ディプロムを取る毎にレベルアップしていきます。自信があれば1つ飛ばしも可能です。
ディプロマ試験の課題曲
ディプロマ試験の課題曲は日本の音大とは比べ物にならないくらい多いです。
第5課程1年目
- バロックまたは古典派から1曲
- ロマン派から1曲
- 近現代から1曲
- 課題曲(一次試験の1ヶ月前に発表)
第5課程2年目
- バロックまたは古典派から1曲
- ロマン派から1曲
- 近現代から1曲
- エチュードから1曲
- コンチェルト1曲・1楽章のみ
- 課題曲(一次試験の1ヶ月前に発表)
第6課程1年目
- バロックから1曲
- 古典派から1曲
- ロマン派から1曲
- 近現代から1曲
- ソナタ全楽章
- 課題曲(一次試験の1ヶ月前に発表)
第6課程2年目
- 古典派から1曲
- ロマン派から1曲
- 近現代から1曲
- エチュードから1曲
- ソナタ全楽章
- コンチェルト全楽章
- 課題曲(一次試験の1ヶ月前に発表)
コンサーティスト課程
- 40分程度のプログラム(試験は1回のみ)
コンサーティスト課程以外はこれらの曲を1次試験と2次試験に分けて組み合わせて受けます。
年によって少しずつ変わっていきますが、量としてはだいたいこのような感じでした。
ディプロマ試験の合格率
人数を数えてみて、実感としては
- 1次試験での合格者は〜3分の2
- 2次試験で合格者〜3分の2
最終的な合格率は半分いくか、いかないかという感じでした。
第5課程では約半分、第6課程では半分以下か年によっては合格者がほとんどいないこともありました。
次の課程に進級できるのは4割くらいで、6割は留年というか、合格できないです。
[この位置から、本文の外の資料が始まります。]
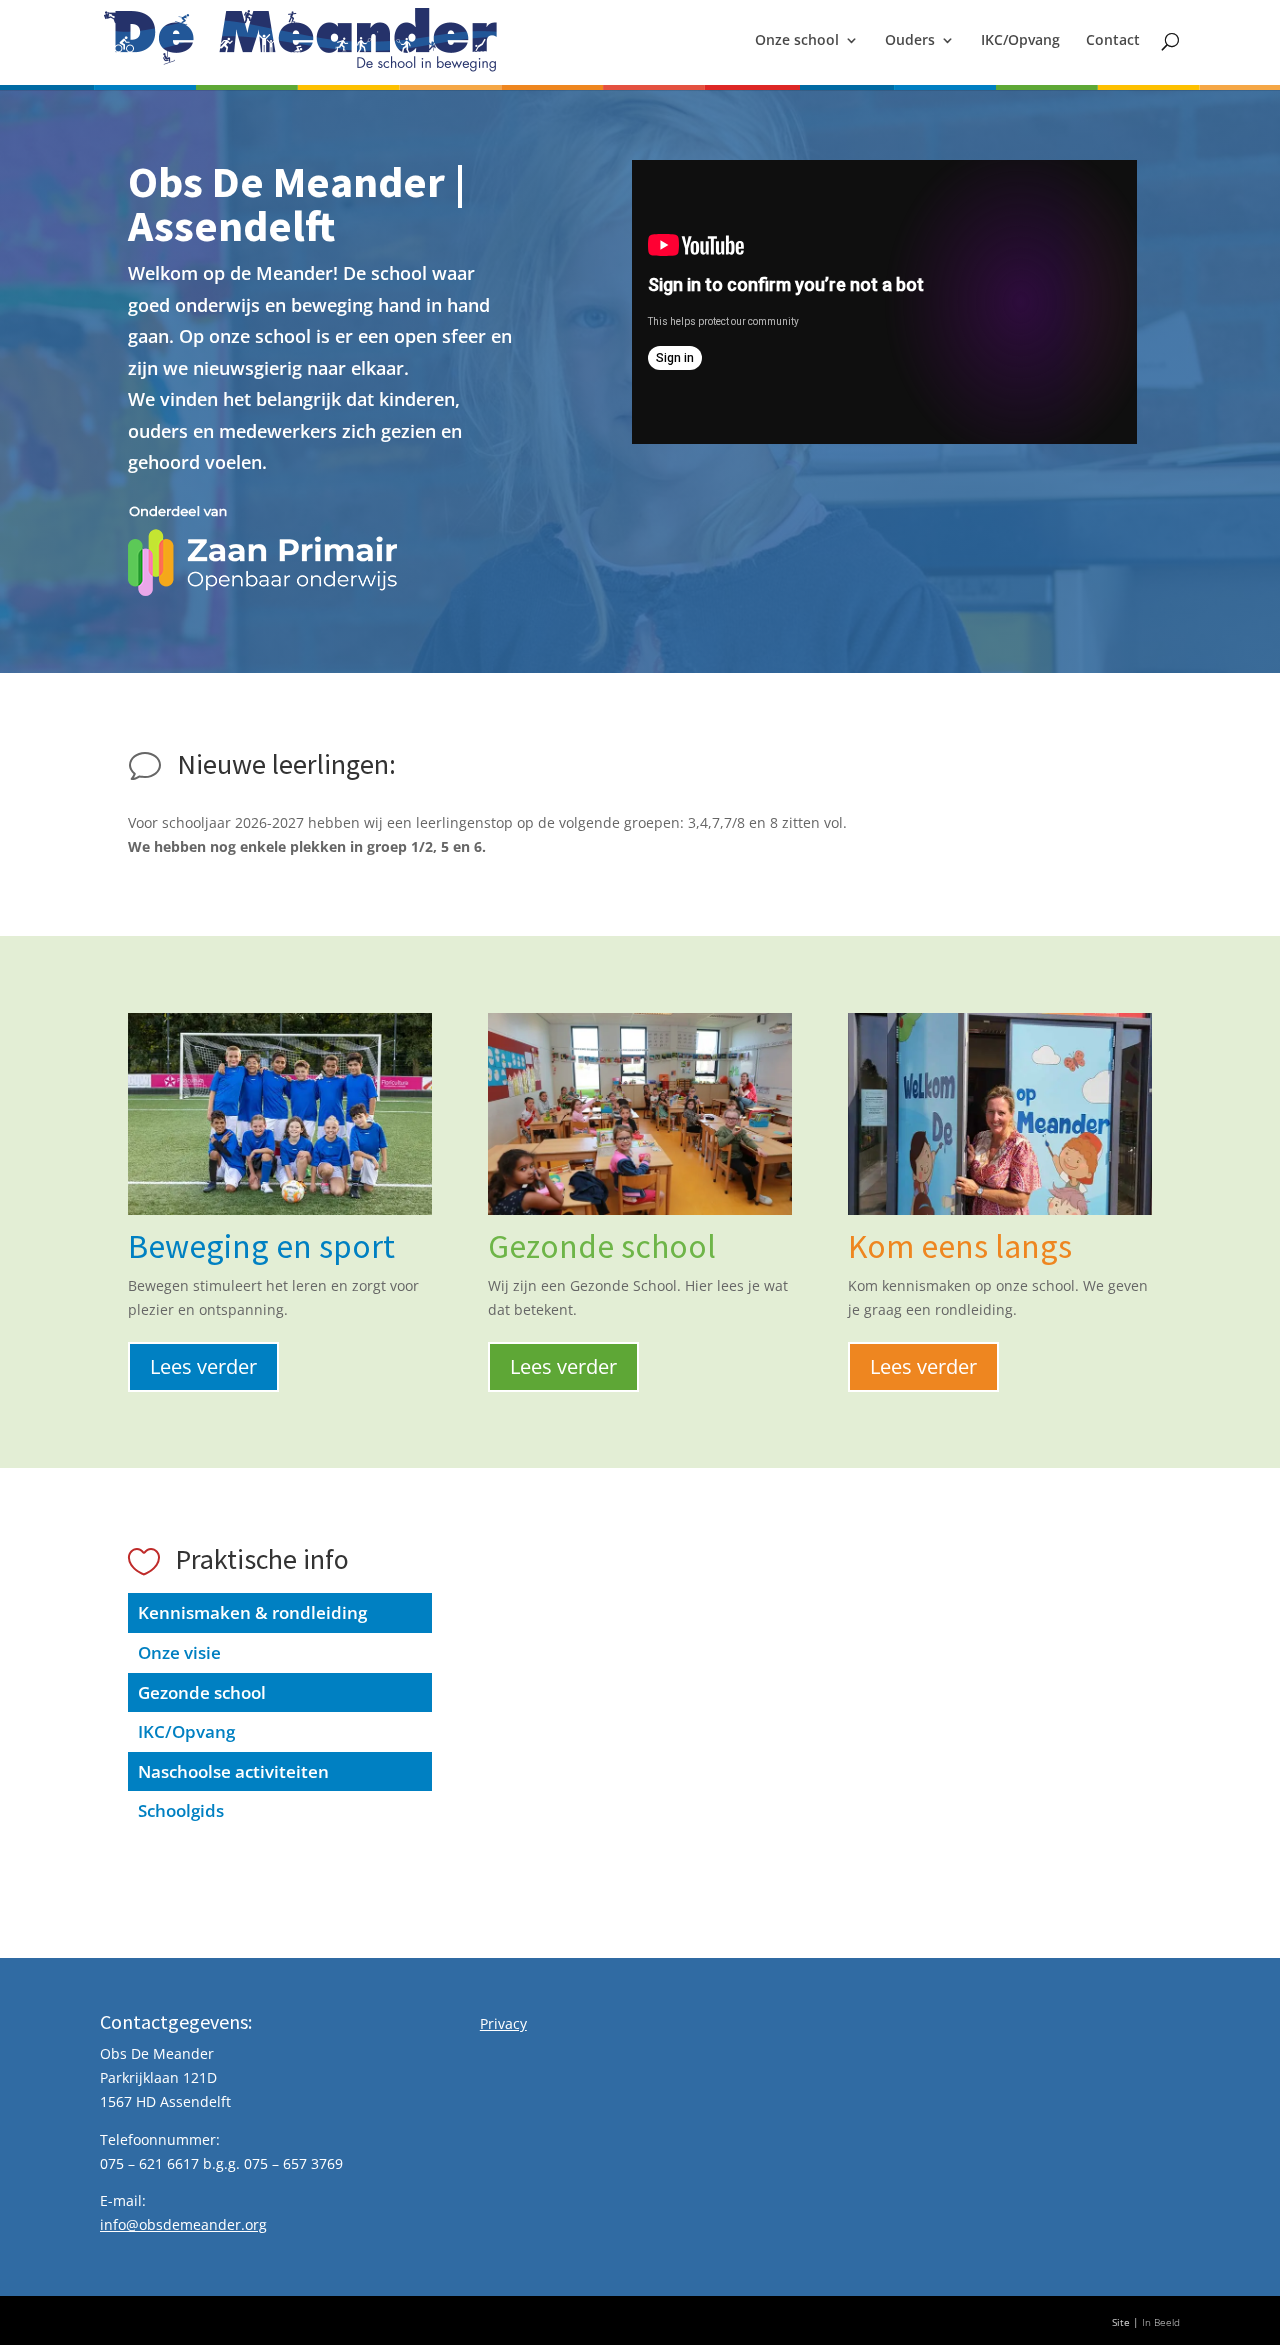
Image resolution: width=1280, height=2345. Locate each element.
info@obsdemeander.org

ぼったくり厳しいですね。
エコールノルマル音楽院、最後まで修了するのに何年かかる?
最低でも
- 第5課程2年目か第6課程1年目に入学・ストレートで合格(第5課程からの場合は第6課程1年目を飛び級)
- 第6課程2年目をストレートで合格(コンサーティスト課程に進級するためには必ず第6課程2年目を合格しなければならず、飛び級は不可能)
- コンサーティストは基本的に3年間
コンサーティスト課程・アーティストディプロマ取得までに、最低でも5年在籍することになります。
折り合いをつけることも大事
5年でアーティストディプロマを取れるケースは珍しく、天才の部類です。
何年も通い続けることも珍しくなく、コンサーティスト課程まで辿り着くだけでも何年も在籍することも。
日本の大学を卒業してからエコールノルマル音楽院に行く場合は、30歳超えても在籍することも少なくありません。
途中でやめて他の音楽院に転校・帰国する人もたくさんいました。
才能があれば26〜27歳くらいまでにはアーティストディプロマを取れますし、お金があれば最後まで何年でも通い続けることもできますが、
大抵の場合は、お金のこと、将来の人生のことも計画して、何年在籍して、どこまで挑戦するのか、折り合いをつけるのは大事ですね。